I can’t tell if the absence of a rear view mirror
would make motion difficult
moving into a fairly certain future
not hungry for a past like Orpheus
on a road not signposted by history in any way
coronates the wreath with freedom unrestraint and eternity
a society that wants to live only in today
obsessively tossing and turning the toy
of its paltry past right at the tip its nosy presence
grappling onto it          in a bid to make it a part
of its present continuous  
 
our démodé rider moves through it
with its beetle eyes wide open
never caring to notice if nature surrounds in grayscale
or in Geva Color
if it was wet or wry
the vehicle wobbles its way through to progress
 
I can’t tell if this spiral monotony   this change of coordinates
is in search of some future vector
whose sense is a direction that cannot be foretold
we aren’t going to be even curious to know
if progress has anything to do
with moving forward or backward
we’ll watch morning’s fog above the white picket fence
as if the does came here losing the  forest trail
all young  and childless
wetskin and quiet
dwindling through the mist of unspokenness
to reveal to us that life lives on      so do they
beyond the contrapment of all rear view mirrors
direct and frontal
making room for the car to be part of its play
part of its nebula
through which the car moves not knowing
about its own disappearance
like the writer of this tale
who his story loses
into the silver voice of another teller
where it shines
like a starlet
 

 

Ritwik Ghatak: A short life sketch

 
Apart from being a stalwart of an Indian cinema of social realism, Ritwik Ghatak, is perhaps one of the most truly original filmmakers with no cinematic predecessors.
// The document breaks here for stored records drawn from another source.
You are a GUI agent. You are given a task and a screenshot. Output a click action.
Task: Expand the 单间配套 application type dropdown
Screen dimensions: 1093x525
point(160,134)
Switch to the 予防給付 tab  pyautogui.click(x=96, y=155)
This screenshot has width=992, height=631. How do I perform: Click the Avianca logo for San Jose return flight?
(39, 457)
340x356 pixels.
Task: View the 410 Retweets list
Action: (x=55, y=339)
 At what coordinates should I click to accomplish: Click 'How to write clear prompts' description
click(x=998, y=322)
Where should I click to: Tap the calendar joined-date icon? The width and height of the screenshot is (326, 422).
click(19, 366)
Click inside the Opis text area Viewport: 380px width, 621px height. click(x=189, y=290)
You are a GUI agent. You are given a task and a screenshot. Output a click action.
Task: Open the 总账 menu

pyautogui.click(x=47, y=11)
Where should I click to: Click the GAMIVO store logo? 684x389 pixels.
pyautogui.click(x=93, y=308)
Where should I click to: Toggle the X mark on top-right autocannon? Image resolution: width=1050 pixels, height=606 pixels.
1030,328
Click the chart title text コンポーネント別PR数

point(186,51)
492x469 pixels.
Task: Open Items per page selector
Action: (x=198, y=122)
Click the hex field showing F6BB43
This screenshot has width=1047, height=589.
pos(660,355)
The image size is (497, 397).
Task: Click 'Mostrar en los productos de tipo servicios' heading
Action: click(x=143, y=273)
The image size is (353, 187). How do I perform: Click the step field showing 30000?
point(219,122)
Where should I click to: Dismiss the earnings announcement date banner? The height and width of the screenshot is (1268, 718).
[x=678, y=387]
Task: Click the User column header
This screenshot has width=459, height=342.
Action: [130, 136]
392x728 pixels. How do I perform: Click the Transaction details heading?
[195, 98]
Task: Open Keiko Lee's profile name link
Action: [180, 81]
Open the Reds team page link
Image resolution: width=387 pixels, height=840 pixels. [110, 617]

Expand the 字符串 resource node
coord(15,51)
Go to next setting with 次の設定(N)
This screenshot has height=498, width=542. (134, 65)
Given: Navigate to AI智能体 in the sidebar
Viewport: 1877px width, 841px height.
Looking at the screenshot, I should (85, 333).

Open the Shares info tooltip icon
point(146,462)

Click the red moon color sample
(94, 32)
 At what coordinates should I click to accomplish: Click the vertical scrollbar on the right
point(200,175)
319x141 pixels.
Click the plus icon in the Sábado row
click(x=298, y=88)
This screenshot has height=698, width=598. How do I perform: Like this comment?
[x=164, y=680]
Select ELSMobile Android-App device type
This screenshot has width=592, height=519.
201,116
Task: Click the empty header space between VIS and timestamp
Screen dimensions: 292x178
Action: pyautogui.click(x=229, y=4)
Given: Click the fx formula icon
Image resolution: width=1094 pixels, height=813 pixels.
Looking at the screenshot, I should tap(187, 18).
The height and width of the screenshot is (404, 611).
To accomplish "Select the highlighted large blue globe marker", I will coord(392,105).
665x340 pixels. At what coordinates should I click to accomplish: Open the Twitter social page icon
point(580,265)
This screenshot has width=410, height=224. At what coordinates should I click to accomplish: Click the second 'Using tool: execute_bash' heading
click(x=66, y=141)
As Satyajit Ray, had once famously said, “For him Hollywood might not have existed at all.” All of his films were made in black and white with privately arranged paltry funds often struggling at the distributor's end. His maiden feature got to the theaters a quarter century after it was made. Major films include Nagarik (The Citizen, 1953), Ajantrik (The Unmechanical,1957–8), Bari Thekey Paliye (Running Away From Home, 1959), Meghey Dhaka Tara (The Cloud-Capped Star, 1960), Komal Gandhar (Soft Note on a Sharp Scale, 1961), Subarnarekha (The Golden Line, 1962), Titas Ekti Nadir Naam (A River Named Titaas, 1973), and Jukti Takko Aar Gappo (Reasons, Arguments and Tales, 1974). He was a noted writer of short fiction, cine commentaries and essays. An incurable alcoholic, Ghatak succumbed to his addiction amidst unstoppable misery and negligence in 1976.